Aos 58 anos, Cheryl Bentyne é, desde 1979, a estrela do melhor e mais conhecido grupo vocal de jazz, o Manhattan Transfer. O conjunto – que tem ainda Tim Hauser, Alan Paul, e Janis Siegel - “estourou” em 1985, com o LP Vocalese (Atlantic), que recebeu 12 indicações para o Grammy, e ganhou os prêmios de melhor disco de jazz vocal e de melhor arranjo para vozes – este para o arranjo da faixa Another night in Tunisia, assinado pela swinging e cristalina soprano e pelo incomparável Bobby McFerrin.

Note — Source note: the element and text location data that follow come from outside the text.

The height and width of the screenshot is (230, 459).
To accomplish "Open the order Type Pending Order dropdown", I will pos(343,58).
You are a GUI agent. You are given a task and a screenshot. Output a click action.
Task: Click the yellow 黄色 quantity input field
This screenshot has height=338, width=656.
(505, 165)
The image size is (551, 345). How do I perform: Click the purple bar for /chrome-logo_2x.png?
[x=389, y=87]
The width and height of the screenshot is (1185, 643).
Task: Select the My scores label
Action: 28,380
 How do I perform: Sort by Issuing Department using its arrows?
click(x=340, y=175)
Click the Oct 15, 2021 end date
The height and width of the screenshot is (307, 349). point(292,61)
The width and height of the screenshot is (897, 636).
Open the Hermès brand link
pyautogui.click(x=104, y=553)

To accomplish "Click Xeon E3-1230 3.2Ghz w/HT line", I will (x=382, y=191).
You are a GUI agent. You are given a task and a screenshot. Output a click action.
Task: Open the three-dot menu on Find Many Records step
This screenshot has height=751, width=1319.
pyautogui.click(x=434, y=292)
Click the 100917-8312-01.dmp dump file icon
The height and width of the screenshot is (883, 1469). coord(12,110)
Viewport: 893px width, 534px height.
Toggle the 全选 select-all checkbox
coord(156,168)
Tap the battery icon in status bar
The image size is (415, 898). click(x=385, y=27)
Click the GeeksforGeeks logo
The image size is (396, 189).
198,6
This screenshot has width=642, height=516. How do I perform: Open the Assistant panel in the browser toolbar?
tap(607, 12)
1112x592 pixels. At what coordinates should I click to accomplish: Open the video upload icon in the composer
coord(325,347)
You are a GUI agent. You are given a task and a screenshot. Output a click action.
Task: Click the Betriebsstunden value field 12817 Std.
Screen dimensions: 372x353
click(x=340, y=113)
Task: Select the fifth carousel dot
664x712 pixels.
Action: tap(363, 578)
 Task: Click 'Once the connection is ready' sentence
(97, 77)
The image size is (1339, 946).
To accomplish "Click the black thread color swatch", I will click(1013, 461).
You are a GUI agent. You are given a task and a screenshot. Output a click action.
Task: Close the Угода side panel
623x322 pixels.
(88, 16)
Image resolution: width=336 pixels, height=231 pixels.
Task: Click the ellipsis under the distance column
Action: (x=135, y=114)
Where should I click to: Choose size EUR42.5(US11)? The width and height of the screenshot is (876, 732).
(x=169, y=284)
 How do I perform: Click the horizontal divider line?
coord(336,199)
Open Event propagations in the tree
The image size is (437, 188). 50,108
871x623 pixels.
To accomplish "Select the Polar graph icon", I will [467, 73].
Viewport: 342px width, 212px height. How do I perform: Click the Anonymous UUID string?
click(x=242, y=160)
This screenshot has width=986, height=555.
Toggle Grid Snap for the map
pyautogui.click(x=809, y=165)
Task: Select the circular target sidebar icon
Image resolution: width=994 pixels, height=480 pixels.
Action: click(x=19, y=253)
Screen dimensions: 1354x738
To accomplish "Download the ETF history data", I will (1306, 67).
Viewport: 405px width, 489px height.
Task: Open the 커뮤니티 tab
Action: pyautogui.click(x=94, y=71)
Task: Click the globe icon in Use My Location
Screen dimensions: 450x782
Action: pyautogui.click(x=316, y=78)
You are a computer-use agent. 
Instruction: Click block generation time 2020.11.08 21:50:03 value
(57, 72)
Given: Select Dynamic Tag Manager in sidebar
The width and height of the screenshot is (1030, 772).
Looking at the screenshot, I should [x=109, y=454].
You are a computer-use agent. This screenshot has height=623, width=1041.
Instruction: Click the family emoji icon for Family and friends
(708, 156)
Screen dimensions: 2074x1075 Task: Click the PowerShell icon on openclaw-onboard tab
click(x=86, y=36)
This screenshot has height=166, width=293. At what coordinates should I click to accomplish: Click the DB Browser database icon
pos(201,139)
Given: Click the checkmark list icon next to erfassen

No ano passado, a vocalista capaz de abarcar quatro oitavas enfrentou – com cirurgia e quimioterapia – um câncer no sistema linfático. Dada como curada, ela comemora a volta às atividades como solista com o release internacional do CD Let's misbehave: The Cole Porter songbook (Summit), gravado em 2009, e que tinha sido lançado, apenas, no ávido mercado japonês.
O álbum contém 14 das mais conhecidas gemas de Cole Porter, a começar por arranjos de Love For Sale (5m20) e It's allright with me (4m10) assinados pelo pianista-arranjador Corey Allen (ex-marido de Bentyne), que acentua no, no órgão, o clima bem jazzístico da sessão, embora a vocalista faça uso restrito do scat singing. Mas a articulação e o tratamento “instrumental” que ela dá aos fonemas e às letras das canções sofisticadas de Porter confirmam sua condição de estrela de primeira grandeza na constelação das jazz singers. Para usar adjetivos tirados da letra de It's delovely - interpretada numa faixa de 3m55, com o apoio da guitarra de Larry Koonse e do trompete com surdina de Chris Tedesco – Cheryl Bentyne é sempre delightful, delicious, delectable.
What is this thing called love (3m40) e Ev'ry time we say goodbye (5m45) têm destaque todo especial por contarem com solos de um ilustríssimo convidado – o saxofonista-tenor James Moody, pioneiro do bebop, que morreu em dezembro de 2012, aos 85 anos, pouco mais de um ano depois desta gravação.
A faixa-título do CD, Let's misbehave (2m10), uma canção composta por Cole Porter em 1927 (não confundir com Ain't misbehavin', de Fats Waller), é desenvolvida por Cheryl Bentyne como uma bem humorada paródia do estilo Dixieland – com o “som” e a polifonia ingênua da época recriados pelo trompete de Tedesco, pelo clarinete de Doug Webb e pela tuba de Kevin Axt. O tema de My heart belongs to daddy (3m15) é recriado em atmosfera caribenha, com direito a solos animados de piano e trompete. O tratamento de Begin the beguine (3m35) é particularmente sedutor, com a voz sussurrante de Cheryl acompanhada, apenas, pela bateria de Dave Tull.
A técnica do scat singing, à maneira dos Swingle Singers, em estilo bachiano, é empregada pela vocalista na introdução de You'd be so nice to come home to (3m05). All of you (3m40), em tempo médio, é o veículo perfeito para a vocalese de um solo de Miles Davis da década de 50. Em I love Paris (3m25), cantado em ritmo bem lento, as palavras são escandidas como versos, com acompanhamento de trompete assurdinado e órgão.